Anton Korobeynikov suggests that I should dig into clang's LLVM IR emission. Unfortunately I know almost nothing about clang internals, the documentation is rather sparse. The Internals Manual of clang does not talk about IR emission. So I don't really know how to start, where to go to get the problem solved, hopefully without actually going through all of clang source code. Any pointers? Hints? Further reading?
In response to Anton Korobeynikov:
I know more-or-less how C++ ABI looks like with respect of parameter passing.

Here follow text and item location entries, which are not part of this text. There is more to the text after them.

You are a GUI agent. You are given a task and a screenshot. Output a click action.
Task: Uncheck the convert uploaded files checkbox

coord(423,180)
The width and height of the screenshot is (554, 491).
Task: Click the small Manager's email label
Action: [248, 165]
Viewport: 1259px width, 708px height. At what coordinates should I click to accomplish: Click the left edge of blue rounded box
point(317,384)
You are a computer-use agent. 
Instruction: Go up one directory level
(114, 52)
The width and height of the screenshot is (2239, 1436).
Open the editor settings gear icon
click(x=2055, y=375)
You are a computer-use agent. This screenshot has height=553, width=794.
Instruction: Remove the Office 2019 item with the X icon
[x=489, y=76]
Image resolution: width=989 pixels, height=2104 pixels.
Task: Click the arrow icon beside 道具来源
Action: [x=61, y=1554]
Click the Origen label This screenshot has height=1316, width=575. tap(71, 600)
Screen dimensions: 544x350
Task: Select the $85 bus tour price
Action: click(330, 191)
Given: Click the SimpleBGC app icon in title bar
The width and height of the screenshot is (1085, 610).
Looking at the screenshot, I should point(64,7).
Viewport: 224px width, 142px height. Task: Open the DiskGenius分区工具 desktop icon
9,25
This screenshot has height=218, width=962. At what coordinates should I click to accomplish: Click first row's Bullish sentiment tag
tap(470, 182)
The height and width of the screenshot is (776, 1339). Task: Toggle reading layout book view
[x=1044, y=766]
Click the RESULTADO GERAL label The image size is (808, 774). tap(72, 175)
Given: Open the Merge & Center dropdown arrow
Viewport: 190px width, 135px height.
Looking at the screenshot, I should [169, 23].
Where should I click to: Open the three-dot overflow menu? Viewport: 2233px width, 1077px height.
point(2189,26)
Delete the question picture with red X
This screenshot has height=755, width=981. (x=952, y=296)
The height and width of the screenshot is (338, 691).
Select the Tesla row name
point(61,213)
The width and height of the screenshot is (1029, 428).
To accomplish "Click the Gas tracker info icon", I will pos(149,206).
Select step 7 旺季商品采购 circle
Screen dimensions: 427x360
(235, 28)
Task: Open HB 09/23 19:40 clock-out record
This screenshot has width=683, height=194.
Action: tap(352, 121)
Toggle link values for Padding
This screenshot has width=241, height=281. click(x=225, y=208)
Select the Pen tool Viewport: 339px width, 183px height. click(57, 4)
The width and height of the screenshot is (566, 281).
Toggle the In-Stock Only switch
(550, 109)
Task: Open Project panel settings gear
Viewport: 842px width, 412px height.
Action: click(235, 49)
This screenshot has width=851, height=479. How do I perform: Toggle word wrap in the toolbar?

Found some good reading here: http://agner.org./optimize/calling_conventions.pdf. But this is very platform dependent! This approach might not be feasable on different architectures or in some special circumstances.
In my case, for example, the function is going to be run on a different device than where it is being called from. The two devices don't share memory, so they don't even share the stack. Unless the user is passing a pointer (in which case we assume he knows what he is doing), an object should always be passed within the function-parameters message. If it has a nontrivial copy constructor, it should be executed by the caller, but the object should be created in the parameter area as well.
So, what I would like to do is to somehow override the ABI in clang, without too much intrusion into their source code. Or maybe add some additional annotation, which would be ignored in a normal compilation pipeline, but I could detect when parsing the .bc/.ll file. Or somehow differently reconstruct the function signature.
Unfortunately, "byval" is not just "annotation", it's parameter attribute which means a alot for optimizers and backends. Basically, the rules how to pass small structs / classes with and without non-trivial functions are government by platform C++ ABI, so you cannot just always use byval here.
In fact, byval here is just a result of minor optimization at frontend level. When you're passing stuff by value, then temporary object should be constructed on stack (via the default copy ctor). When you have a class which is something POD-like, then clang can deduce that copy ctor will be trivial and will optimize the pair of ctor / dtor out, passing just the "contents".
For non-trivial classes (like in your case) clang cannot perform such optimization and have to call both ctor and dtor. Thus you're seeing the pointer to temporary object is created.
Try to call your set() functions and you'll see what's going there.